Eco-friendly villages - World Vision’s initiative to restore the ecosystem

Friday, June 4, 2021

"The use of organic manure produced from earthworms and dung increases the fertility of the land. Besides, the yield of non-toxic vegetables and fruits is getting better," says Rupali, a resident of an eco-friendly village.

Eco-friendly villages are small, self-sufficient communities that live from and for their natural surroundings. An ecovillage strives to produce the least possible negative impact on the natural environment through intentional physical design and resident behavior choices. Eco-villagers are united by shared ecological, social-economic, and cultural-spiritual values. Concretely, eco-villagers seek alternatives to ecologically destructive electrical, water, transportation, and waste-treatment systems, as well as the larger social systems that mirror and support them. Composting is one of the components of an eco-friendly village.


Rural women of the Kishoreganj sub-district in Nilphamari district are increasingly contributing to the family income by producing low-cost, high-profit earthworm compost manure with the technical assistance of World Vision Bangladesh. This little step increased the family income and the production of non-toxic crops, leading the village to become eco-friendly villages. In the Kishoreganj sub-district, a total of 26 farmers started vermicomposting to establish eco-friendly villages.

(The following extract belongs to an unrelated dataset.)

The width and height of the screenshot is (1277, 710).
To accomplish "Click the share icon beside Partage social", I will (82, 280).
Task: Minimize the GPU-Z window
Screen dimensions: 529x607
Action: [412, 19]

"We are supporting ultra-poor families to produce organic fertilizer for non-toxic agriculture production. This initiative has created an alternative income source for ultra-poor families. Subsequently, the family members are getting safe food to enjoy good health.," says Amjad Hossain, Program Officer, World Vision Bangladesh.

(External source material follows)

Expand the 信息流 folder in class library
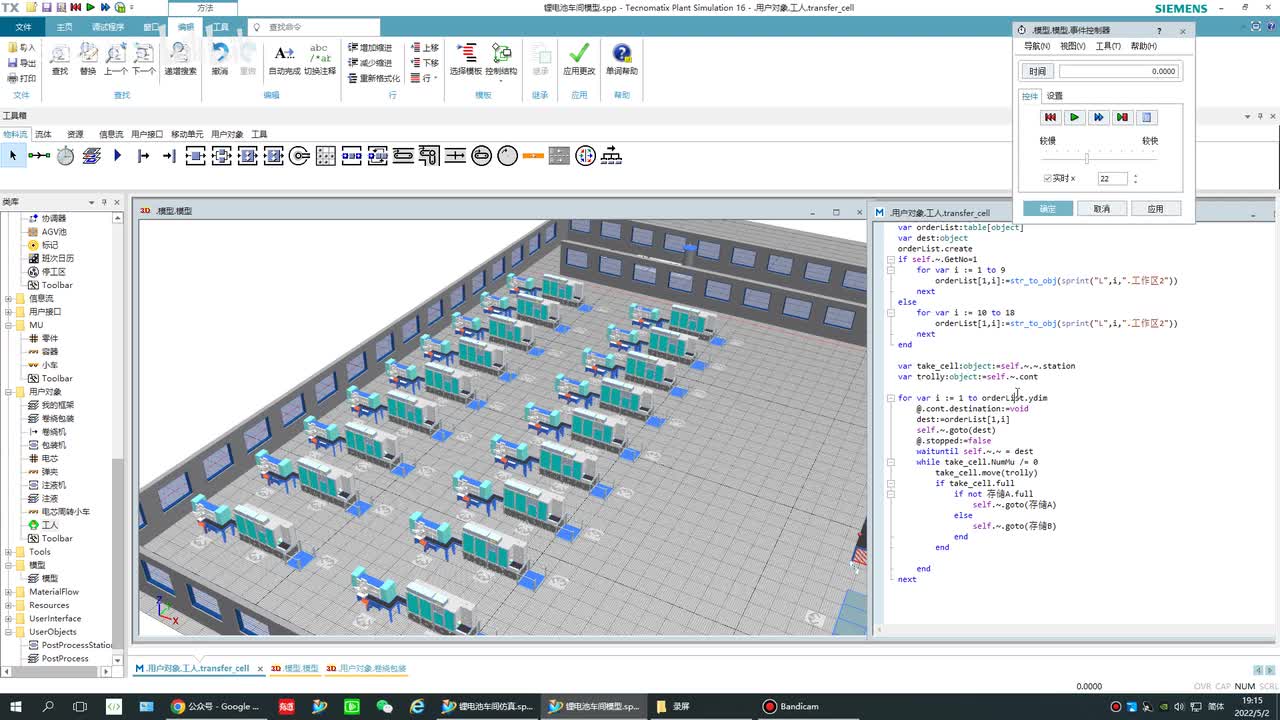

Women are playing a significant role in vermicomposting. The increasing use of this fertilizer in cultivating vegetables in the homestead garden and/or crop fields has opened up a horizon for the economic prosperity of these women.

Putul, one of the vermicompost producers, says, "I not only use the vermicompost for my own crops but also selling vermicompost to the others farmers."
Putul, one of the vermicompost producers, says, "I not only use the vermicompost for my own crops but also selling vermicompost to the other farmers." 


One of the vermicomposting producers, Monowara says, "I am cultivating green chili, cucumber, guard, ash gourd, and Brinjal in my homestead garden. I got high production by using vermicomposting. My family members are consuming chemical-free fresh vegetables. Also, this is the source of my family's alternative income. Neighbors of my community are also becoming interested in it".    

Nasima Begum, Sub Assistant, Agriculture Officer, Kisoreganj sub-district, said, "Vermicompost is environment friendly, it is the source of chemical-free food. The price of these vegetables and fruits is higher in the market as because it is non-toxic, there is no use of the chemical. Besides, it is cost-effective for the farmers as it is not only replacing the chemical fertilizers but also the crop production is higher. In addition, lands, where this fertilizer is used, are less susceptible to diseases and pests. Other women in the area are increasingly becoming interested in producing this fertilizer. I am grateful to World Vision to initiate eco-friendly village activities".  


In Kisoreganj Area Programme, World Vision is implementing its activities in 28 villages and piloting eco-friendly village activities in four villages. As a result, the village development committees are replicating vermicomposting production. Since 2011, more than 1,000 ultra-poor beneficiary households of this area are continuing compost fertilizer dumping/preserving cow dung and utilizing them in homestead gardens and the crop field.   

In 2021, World Vision will be initiating a total of 177 eco-friendly villages in its 48 area programmes by implementing and promoting programmes like tree plantation, biofortified crops, Bondhu Chula (Friendly Srove), compost and biopesticides usage, hygienic latrine, climate adaptive technologies, floating gardens in coastal bed districts, hydroponic fodder cultivation, solar power use, permaculture, etc. to build more socially, culturally, economically, and/or ecologically sustainable communities.